▶ Activity
If a line of the material holds the string "filter", please copy it.

*** Begin section ***

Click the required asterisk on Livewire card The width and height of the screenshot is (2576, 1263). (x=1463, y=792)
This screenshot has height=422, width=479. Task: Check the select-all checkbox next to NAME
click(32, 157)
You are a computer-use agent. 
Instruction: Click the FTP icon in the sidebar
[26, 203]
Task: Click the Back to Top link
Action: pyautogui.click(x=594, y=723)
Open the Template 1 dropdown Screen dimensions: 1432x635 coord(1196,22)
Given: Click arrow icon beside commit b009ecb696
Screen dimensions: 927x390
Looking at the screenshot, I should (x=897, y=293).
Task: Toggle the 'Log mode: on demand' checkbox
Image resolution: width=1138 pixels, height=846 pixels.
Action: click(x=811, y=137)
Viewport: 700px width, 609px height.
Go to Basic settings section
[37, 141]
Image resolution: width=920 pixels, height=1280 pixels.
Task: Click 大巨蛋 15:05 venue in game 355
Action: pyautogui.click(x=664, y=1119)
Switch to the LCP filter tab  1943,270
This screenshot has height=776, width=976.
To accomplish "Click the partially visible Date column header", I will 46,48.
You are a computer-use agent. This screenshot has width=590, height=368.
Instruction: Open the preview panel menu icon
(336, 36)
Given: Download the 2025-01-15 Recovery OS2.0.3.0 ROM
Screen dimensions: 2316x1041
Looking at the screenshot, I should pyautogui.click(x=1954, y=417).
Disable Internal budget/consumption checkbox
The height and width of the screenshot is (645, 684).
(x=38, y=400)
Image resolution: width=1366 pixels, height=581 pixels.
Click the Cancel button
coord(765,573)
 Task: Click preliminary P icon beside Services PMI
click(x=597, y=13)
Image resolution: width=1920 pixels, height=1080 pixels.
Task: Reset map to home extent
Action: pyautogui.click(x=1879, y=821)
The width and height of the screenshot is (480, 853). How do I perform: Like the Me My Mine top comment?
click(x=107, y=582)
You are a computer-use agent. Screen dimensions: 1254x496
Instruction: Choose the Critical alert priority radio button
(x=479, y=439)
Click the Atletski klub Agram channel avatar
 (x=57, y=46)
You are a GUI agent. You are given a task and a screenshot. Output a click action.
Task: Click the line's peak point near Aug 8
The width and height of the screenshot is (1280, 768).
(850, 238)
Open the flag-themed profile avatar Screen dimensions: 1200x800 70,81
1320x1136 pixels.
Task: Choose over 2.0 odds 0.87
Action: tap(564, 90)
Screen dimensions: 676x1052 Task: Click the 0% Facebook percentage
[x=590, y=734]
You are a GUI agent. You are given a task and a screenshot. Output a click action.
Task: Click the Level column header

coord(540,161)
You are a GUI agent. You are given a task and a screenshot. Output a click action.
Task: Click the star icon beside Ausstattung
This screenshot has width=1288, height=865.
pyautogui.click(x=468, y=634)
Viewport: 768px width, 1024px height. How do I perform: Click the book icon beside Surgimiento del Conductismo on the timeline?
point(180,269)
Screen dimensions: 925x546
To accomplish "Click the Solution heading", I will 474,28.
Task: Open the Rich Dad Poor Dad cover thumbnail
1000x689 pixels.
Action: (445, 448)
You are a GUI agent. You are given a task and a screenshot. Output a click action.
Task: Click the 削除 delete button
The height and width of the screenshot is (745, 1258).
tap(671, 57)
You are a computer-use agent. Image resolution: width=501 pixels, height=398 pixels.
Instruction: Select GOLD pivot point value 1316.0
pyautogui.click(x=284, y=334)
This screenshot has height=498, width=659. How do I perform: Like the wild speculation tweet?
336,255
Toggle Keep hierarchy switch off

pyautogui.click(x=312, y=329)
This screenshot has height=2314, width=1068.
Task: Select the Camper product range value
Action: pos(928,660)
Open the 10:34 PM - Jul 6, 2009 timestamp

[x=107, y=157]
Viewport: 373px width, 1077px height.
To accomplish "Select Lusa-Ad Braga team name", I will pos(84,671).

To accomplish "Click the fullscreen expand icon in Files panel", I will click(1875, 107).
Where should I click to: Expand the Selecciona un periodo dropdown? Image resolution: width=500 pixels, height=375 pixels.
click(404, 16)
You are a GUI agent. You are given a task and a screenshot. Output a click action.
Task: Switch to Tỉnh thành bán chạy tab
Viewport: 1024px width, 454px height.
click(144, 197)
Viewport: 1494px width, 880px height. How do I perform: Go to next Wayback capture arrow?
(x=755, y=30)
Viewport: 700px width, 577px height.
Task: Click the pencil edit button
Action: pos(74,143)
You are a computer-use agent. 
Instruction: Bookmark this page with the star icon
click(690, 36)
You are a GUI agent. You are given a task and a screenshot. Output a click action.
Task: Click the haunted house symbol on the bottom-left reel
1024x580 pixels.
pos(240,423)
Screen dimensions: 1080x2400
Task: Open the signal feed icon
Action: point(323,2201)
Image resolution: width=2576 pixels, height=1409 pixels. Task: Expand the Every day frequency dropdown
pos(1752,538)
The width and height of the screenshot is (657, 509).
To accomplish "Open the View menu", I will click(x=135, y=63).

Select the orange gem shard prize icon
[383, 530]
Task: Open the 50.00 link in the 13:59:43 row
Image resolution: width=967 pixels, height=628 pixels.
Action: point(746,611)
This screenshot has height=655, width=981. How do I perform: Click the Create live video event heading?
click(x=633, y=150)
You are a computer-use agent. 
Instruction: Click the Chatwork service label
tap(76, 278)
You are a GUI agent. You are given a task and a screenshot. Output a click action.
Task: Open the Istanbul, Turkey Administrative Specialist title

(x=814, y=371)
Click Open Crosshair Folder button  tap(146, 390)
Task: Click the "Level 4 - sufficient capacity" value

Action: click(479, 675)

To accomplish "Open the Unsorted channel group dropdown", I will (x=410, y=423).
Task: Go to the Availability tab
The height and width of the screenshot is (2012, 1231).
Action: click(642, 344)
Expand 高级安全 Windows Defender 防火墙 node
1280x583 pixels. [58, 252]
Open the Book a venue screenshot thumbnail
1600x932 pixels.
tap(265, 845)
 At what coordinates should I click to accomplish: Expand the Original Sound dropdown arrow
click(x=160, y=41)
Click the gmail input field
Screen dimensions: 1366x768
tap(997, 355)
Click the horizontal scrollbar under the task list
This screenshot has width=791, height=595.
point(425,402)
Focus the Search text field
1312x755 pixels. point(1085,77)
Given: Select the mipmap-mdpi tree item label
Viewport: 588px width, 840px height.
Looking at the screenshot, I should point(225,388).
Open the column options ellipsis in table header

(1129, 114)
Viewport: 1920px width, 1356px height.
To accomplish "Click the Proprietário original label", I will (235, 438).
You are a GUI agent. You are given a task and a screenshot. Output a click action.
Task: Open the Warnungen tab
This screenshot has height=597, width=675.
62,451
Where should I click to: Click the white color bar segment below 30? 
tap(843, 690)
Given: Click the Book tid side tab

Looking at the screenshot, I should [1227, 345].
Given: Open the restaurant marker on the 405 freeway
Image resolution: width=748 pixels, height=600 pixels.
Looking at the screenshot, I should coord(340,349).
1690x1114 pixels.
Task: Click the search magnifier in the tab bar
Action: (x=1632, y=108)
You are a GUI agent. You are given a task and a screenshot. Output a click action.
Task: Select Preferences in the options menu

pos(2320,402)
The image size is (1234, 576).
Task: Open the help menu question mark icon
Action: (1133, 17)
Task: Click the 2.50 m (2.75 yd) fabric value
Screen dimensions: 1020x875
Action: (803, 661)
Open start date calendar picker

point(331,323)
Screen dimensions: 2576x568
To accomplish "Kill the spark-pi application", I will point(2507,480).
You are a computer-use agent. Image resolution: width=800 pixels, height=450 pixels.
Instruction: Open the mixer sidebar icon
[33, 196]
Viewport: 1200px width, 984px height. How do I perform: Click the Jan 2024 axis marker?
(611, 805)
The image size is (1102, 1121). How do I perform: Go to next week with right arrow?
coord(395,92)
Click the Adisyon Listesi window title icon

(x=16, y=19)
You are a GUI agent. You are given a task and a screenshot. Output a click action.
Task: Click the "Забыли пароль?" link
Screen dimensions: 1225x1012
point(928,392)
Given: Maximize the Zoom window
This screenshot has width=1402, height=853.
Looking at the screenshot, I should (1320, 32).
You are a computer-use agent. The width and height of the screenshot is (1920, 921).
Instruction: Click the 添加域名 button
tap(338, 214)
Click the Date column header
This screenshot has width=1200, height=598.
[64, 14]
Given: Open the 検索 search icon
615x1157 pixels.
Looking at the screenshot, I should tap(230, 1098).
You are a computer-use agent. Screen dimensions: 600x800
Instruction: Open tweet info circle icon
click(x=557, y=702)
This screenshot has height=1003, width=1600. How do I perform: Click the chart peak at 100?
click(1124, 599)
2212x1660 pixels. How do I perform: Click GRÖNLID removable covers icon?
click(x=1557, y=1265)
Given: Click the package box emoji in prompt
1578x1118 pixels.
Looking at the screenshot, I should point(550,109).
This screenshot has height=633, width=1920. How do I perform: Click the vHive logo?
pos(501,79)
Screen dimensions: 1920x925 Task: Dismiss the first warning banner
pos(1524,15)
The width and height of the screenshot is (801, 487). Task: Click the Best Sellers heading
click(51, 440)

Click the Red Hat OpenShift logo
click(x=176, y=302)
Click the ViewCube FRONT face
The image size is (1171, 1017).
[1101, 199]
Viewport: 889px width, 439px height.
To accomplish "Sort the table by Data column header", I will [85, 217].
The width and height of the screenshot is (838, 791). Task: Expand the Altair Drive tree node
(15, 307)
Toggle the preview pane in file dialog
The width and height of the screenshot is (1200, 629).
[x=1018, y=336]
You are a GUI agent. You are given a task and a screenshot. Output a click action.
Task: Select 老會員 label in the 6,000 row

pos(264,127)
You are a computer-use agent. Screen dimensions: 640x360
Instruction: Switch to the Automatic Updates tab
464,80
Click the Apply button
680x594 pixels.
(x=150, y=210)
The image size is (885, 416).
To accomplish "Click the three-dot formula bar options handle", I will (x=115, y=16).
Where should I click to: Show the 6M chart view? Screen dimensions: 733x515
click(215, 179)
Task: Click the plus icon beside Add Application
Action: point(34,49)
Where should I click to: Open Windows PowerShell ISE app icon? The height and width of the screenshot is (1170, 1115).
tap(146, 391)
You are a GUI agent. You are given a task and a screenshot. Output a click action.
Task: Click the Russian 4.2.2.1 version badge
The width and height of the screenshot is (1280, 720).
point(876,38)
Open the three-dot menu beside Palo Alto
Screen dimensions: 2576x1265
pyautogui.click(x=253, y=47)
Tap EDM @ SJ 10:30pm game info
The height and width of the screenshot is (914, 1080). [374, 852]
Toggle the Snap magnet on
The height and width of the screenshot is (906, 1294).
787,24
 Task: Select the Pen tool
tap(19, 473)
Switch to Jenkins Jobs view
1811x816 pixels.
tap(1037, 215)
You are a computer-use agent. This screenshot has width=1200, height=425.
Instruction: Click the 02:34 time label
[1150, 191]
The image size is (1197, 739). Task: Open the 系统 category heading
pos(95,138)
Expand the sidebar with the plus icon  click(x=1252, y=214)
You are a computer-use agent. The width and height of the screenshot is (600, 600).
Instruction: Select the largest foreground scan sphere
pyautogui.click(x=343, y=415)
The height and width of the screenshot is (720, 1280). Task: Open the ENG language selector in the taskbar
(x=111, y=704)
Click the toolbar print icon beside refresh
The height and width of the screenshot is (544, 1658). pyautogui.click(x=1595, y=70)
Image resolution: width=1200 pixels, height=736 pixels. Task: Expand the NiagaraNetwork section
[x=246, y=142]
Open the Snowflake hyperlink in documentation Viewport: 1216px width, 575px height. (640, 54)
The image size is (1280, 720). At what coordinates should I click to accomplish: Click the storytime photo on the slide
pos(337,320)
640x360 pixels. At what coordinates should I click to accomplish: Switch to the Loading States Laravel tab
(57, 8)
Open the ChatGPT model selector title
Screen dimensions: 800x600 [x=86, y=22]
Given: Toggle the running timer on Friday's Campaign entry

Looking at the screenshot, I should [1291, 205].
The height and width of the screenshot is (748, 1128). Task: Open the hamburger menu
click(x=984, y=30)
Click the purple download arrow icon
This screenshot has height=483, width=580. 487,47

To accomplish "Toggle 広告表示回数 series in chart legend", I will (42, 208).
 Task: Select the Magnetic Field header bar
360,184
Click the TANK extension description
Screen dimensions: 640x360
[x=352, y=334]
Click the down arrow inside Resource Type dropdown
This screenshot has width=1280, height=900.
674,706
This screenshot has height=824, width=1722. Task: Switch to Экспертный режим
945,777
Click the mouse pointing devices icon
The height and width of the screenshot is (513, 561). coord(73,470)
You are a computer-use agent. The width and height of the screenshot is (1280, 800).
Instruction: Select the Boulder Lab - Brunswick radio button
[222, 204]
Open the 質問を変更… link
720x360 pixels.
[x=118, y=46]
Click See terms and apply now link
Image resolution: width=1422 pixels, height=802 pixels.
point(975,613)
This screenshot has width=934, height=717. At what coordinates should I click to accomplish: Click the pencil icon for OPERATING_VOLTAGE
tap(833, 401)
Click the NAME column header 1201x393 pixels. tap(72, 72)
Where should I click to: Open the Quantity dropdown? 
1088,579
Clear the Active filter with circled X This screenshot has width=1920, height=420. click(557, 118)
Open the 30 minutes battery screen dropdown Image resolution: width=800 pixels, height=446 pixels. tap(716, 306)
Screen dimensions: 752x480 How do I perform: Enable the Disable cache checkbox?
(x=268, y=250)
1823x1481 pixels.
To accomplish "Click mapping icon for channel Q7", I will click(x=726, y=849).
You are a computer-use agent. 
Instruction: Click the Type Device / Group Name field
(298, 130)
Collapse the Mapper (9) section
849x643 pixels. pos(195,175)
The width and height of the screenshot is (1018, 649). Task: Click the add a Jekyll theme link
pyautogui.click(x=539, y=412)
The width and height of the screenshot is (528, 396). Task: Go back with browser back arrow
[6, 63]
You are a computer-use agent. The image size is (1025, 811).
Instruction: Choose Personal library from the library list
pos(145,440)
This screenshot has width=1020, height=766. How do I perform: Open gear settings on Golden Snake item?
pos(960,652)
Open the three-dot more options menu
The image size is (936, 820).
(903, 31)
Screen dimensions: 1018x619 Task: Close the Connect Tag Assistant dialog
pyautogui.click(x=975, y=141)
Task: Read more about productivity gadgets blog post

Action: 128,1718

*** End section ***

▶ Response
Switch to the LCP filter tab  1943,270
Clear the Active filter with circled X This screenshot has width=1920, height=420. click(557, 118)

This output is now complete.